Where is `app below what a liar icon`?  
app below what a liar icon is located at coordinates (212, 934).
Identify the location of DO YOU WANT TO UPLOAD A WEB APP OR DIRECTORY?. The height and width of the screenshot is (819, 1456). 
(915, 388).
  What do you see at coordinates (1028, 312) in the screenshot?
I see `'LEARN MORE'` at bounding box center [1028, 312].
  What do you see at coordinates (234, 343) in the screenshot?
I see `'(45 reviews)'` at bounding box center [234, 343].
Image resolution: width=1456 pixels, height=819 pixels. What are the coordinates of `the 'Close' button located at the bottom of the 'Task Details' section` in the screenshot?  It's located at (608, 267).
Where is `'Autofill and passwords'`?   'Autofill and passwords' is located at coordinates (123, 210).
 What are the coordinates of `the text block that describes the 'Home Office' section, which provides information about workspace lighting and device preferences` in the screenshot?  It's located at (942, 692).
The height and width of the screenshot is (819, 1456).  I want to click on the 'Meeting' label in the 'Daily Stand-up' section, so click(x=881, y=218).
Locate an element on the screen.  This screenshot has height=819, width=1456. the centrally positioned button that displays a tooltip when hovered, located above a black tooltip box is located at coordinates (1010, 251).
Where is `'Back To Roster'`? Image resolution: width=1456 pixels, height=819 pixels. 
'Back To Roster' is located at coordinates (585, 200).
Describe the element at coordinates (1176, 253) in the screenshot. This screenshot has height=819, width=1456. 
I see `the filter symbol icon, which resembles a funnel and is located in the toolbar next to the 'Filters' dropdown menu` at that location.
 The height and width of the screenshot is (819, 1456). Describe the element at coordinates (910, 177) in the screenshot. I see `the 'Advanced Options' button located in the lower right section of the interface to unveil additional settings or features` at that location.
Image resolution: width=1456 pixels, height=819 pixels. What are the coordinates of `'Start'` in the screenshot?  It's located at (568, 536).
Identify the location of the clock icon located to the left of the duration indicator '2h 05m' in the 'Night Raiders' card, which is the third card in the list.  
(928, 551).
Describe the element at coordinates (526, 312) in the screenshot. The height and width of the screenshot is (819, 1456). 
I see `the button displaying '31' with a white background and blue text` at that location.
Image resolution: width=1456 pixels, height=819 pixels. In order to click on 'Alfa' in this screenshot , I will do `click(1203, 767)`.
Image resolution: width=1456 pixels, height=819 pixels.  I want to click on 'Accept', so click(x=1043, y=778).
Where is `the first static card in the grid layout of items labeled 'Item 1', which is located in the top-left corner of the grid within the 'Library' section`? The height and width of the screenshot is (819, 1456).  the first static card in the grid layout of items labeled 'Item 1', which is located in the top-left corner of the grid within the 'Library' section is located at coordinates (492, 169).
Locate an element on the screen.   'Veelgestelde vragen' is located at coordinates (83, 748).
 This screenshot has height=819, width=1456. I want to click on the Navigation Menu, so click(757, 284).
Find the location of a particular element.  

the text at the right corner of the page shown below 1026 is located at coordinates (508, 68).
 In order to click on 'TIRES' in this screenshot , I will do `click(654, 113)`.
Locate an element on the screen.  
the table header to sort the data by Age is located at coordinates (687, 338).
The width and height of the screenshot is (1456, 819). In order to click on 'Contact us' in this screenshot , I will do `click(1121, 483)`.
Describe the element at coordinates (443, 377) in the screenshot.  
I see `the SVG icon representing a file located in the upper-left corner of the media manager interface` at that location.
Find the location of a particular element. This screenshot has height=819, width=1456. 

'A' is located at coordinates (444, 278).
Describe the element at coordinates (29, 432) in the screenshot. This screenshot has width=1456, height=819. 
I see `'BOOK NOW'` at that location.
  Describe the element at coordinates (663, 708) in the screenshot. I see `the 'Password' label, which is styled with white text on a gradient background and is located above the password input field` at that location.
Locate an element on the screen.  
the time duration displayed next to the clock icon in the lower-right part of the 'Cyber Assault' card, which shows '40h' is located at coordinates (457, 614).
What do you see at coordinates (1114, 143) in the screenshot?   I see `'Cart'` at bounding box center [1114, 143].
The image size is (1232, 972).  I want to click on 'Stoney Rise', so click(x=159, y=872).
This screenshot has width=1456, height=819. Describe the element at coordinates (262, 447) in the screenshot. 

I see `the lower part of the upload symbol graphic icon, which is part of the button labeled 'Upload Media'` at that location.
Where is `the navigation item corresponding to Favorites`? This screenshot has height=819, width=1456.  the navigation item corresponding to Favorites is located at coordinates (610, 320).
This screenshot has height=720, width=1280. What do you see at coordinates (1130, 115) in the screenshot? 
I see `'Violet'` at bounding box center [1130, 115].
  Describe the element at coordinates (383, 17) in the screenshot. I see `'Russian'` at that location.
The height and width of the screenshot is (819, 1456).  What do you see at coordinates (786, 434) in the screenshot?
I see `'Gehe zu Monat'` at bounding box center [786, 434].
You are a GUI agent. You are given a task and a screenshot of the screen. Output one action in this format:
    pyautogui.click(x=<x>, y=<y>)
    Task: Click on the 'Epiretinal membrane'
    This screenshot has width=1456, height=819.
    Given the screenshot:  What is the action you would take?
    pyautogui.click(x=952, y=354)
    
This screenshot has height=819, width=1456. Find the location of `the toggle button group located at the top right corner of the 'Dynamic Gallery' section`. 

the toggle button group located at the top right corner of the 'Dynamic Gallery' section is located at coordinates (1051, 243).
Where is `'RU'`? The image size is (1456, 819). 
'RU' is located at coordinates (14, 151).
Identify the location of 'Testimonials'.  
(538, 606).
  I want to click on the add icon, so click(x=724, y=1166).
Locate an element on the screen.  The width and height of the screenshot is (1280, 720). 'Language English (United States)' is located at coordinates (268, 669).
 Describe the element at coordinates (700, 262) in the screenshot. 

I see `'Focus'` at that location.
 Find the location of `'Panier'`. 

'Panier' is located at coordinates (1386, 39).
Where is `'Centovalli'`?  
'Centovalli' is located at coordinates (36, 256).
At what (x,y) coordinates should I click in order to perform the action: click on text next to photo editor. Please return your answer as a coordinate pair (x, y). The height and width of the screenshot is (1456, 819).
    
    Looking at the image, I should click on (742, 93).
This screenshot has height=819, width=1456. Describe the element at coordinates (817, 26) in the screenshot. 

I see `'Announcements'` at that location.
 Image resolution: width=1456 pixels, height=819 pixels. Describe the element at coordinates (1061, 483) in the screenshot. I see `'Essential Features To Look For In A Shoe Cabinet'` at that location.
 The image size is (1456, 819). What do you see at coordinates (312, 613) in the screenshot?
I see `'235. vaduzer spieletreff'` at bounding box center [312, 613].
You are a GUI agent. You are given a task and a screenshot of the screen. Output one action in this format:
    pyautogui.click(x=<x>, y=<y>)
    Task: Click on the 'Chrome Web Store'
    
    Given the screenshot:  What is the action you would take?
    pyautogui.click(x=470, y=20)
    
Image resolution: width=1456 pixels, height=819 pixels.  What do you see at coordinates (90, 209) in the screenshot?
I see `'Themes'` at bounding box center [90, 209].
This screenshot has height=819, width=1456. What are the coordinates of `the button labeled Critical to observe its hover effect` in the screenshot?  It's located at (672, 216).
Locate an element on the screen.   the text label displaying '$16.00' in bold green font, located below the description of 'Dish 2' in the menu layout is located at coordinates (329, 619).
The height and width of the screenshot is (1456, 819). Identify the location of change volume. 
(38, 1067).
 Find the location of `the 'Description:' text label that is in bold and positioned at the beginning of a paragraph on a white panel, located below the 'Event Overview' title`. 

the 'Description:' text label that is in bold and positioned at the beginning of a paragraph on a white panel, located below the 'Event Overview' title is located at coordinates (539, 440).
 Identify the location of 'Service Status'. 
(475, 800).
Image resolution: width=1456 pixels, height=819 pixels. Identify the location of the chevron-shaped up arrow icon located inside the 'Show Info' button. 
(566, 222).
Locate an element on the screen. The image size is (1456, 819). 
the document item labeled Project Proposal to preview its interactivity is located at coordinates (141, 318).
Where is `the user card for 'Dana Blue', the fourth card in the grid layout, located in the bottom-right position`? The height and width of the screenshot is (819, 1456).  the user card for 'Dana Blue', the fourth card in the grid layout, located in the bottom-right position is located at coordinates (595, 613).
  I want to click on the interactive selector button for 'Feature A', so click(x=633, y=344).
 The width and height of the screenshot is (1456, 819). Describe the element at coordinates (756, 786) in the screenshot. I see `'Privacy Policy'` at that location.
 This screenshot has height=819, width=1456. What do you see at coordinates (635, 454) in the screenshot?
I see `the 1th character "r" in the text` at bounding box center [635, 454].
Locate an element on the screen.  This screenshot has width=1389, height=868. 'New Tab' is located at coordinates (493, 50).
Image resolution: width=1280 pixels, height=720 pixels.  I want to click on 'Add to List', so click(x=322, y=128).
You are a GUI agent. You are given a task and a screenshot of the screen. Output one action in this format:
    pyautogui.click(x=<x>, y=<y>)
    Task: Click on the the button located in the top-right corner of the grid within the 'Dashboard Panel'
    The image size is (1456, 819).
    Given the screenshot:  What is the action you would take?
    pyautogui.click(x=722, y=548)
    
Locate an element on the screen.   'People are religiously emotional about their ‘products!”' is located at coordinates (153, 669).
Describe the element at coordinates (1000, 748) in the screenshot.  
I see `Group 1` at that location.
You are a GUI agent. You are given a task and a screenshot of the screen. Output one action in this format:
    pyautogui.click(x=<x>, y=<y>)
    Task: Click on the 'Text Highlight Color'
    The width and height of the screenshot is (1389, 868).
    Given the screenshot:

> [Problem description]: Copy out the records above word for word, from the line containing "at (568, 536)." through the line containing "coordinates (492, 169).".

> [Right answer]:
Image resolution: width=1456 pixels, height=819 pixels. What are the coordinates of `'Start'` in the screenshot?  It's located at (568, 536).
Identify the location of the clock icon located to the left of the duration indicator '2h 05m' in the 'Night Raiders' card, which is the third card in the list.  
(928, 551).
Describe the element at coordinates (526, 312) in the screenshot. The height and width of the screenshot is (819, 1456). 
I see `the button displaying '31' with a white background and blue text` at that location.
Image resolution: width=1456 pixels, height=819 pixels. In order to click on 'Alfa' in this screenshot , I will do `click(1203, 767)`.
Image resolution: width=1456 pixels, height=819 pixels.  I want to click on 'Accept', so click(x=1043, y=778).
Where is `the first static card in the grid layout of items labeled 'Item 1', which is located in the top-left corner of the grid within the 'Library' section`? The height and width of the screenshot is (819, 1456).  the first static card in the grid layout of items labeled 'Item 1', which is located in the top-left corner of the grid within the 'Library' section is located at coordinates (492, 169).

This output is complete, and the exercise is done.